Prosciutto 5 Ways

Prosciutto is an Italian dry cured ham that is typically sliced thin, and served uncooked or prosciutto crudo in Italian.  Prosciutto is taken from the hind leg or thigh.  The meat is first salted and left for about two months before it is then cleaned and placed in a well-ventilated area to dry.  The drying process can take as long as two years depending on the climate. 

The dry-cured ham is most often served as antipasto, either by itself, or as part of a larger assortment of meats and cheeses.  But there are many other quick and easy ways to use prosciutto.  Here are some easy pairings that might add some versatility to this cured meat in your establishment.

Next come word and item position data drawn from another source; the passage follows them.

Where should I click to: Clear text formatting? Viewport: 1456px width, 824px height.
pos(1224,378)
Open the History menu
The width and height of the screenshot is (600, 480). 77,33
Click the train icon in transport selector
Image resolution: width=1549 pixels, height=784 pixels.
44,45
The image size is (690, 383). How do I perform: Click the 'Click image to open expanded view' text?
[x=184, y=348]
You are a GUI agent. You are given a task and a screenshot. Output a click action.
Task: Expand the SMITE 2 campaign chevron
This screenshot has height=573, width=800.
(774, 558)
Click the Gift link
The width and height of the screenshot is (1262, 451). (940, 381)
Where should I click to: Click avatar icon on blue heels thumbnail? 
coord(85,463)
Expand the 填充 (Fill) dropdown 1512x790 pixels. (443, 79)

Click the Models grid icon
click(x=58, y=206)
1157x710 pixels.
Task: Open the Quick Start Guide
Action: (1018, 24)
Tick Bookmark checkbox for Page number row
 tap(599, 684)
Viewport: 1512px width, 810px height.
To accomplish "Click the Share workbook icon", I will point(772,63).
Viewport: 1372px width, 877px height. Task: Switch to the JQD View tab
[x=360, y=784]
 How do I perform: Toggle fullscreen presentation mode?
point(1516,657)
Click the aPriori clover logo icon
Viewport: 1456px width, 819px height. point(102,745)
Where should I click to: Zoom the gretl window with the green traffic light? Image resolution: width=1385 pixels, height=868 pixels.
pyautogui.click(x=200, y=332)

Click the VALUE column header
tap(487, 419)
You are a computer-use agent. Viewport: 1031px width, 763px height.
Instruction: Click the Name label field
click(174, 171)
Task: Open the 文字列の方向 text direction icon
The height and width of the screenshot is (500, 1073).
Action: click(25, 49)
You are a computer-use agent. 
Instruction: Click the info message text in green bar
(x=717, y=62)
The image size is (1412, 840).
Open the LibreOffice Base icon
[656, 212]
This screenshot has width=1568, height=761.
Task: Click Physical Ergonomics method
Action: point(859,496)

With Fruit – Thin slices of prosciutto have traditionally been wrapped around wedges of cantaloupe or sweet, ripe figs.  You can enhance this idea by trying pairing with other, similar fruits – peaches, mangos, apricots or nectarines would all work.  Try stuffing the figs with fresh ricotta, and perhaps some toasted walnuts, then wrapping them in prosciutto.  Or perhaps prosciutto and grilled peaches to really enhance the gourmet taste.

Fried Dough – In Tuscany, fresh, hot fried dough balls called coccoli are often served together with thick slices of prosciutto and a soft, mild cheese.  Wrap a slice of prosciutto around hot coccolo, for a quick and easy appetizer.

As A Pizza Topping – An obvious use for prosciutto is to layer a plain pizza with slices of fresh prosciutto.  Perhaps you can add generous handfuls of fresh arugula and onions or some green olives to add some color.

With Vegetables – Prosciutto is often wrapped around small bundles of steamed, blanched, roasted or grilled asparagus, and served as-is, or then passed under the broiler until the prosciutto is crisp and browned.  You can try this idea with other vegetables as well: green beans or artichokes, sauté green peas with small strips of chopped prosciutto and serve with fresh mint.

As A Crispy Topping – Finely chop slices of prosciutto into small, thin strips and fry them over medium-high heat in a skillet until crisp.  You can use these as a topping for salads, soups, pastas, risottas or anything else.